··· Dataset records

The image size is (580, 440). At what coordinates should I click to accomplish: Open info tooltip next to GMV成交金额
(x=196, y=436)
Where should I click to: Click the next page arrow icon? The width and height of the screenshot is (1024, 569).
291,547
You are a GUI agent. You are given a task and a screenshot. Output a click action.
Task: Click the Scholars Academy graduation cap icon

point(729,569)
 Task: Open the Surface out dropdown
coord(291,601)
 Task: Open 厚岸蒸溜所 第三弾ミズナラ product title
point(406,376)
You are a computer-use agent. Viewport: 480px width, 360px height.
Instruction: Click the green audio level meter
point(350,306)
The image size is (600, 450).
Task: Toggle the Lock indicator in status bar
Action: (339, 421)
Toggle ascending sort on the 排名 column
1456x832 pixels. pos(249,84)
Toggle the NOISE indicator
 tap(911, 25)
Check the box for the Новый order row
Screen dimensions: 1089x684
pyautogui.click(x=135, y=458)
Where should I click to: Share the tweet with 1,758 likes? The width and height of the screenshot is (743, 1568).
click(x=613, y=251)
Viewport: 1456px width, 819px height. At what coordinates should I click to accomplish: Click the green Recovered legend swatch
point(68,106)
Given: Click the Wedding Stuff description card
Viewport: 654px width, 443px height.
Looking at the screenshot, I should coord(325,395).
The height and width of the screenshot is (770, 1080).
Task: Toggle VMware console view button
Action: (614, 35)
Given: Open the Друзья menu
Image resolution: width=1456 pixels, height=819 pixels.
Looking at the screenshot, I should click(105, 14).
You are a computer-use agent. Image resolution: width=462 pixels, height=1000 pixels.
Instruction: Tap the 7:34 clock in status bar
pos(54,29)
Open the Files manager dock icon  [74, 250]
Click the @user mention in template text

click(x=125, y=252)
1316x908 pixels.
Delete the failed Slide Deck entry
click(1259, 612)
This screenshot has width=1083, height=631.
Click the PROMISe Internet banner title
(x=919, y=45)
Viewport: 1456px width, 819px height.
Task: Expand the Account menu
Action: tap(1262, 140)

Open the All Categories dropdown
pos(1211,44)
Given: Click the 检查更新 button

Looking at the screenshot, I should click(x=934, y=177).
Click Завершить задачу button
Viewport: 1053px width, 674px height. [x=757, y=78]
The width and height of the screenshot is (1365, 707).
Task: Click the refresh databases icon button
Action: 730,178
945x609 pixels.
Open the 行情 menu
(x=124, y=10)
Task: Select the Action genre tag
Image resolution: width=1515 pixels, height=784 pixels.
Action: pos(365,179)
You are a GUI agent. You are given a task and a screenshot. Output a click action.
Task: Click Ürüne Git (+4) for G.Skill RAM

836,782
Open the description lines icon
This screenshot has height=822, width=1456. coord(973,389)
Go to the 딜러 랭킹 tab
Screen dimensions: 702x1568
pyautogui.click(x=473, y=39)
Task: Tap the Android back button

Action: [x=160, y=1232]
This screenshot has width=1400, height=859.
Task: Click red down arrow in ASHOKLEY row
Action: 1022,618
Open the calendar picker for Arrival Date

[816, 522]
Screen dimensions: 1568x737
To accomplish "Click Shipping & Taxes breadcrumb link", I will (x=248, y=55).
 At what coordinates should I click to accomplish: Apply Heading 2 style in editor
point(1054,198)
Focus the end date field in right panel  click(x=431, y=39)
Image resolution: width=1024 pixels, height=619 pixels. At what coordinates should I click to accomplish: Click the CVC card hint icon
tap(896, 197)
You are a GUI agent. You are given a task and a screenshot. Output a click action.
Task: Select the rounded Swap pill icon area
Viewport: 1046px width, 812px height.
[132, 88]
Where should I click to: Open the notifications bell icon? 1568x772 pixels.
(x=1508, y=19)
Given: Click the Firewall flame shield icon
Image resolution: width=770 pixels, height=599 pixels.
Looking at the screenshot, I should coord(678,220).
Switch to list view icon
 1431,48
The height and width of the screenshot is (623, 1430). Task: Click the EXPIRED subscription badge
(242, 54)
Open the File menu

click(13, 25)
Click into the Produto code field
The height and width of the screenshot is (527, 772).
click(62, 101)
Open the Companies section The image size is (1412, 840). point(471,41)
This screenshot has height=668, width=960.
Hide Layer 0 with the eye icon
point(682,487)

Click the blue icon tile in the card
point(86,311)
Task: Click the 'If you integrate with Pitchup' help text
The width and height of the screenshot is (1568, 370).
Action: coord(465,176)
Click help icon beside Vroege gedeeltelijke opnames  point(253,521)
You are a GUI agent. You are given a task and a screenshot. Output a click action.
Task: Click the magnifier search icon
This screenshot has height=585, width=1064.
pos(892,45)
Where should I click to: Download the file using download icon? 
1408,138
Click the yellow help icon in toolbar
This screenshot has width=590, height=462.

······

- Exercise directions
Which lines in the records above contain the word "button"? List every one of them in full.

- Complete answer
Task: Toggle VMware console view button
Given: Click the 检查更新 button
Click Завершить задачу button
Task: Click the refresh databases icon button
Task: Tap the Android back button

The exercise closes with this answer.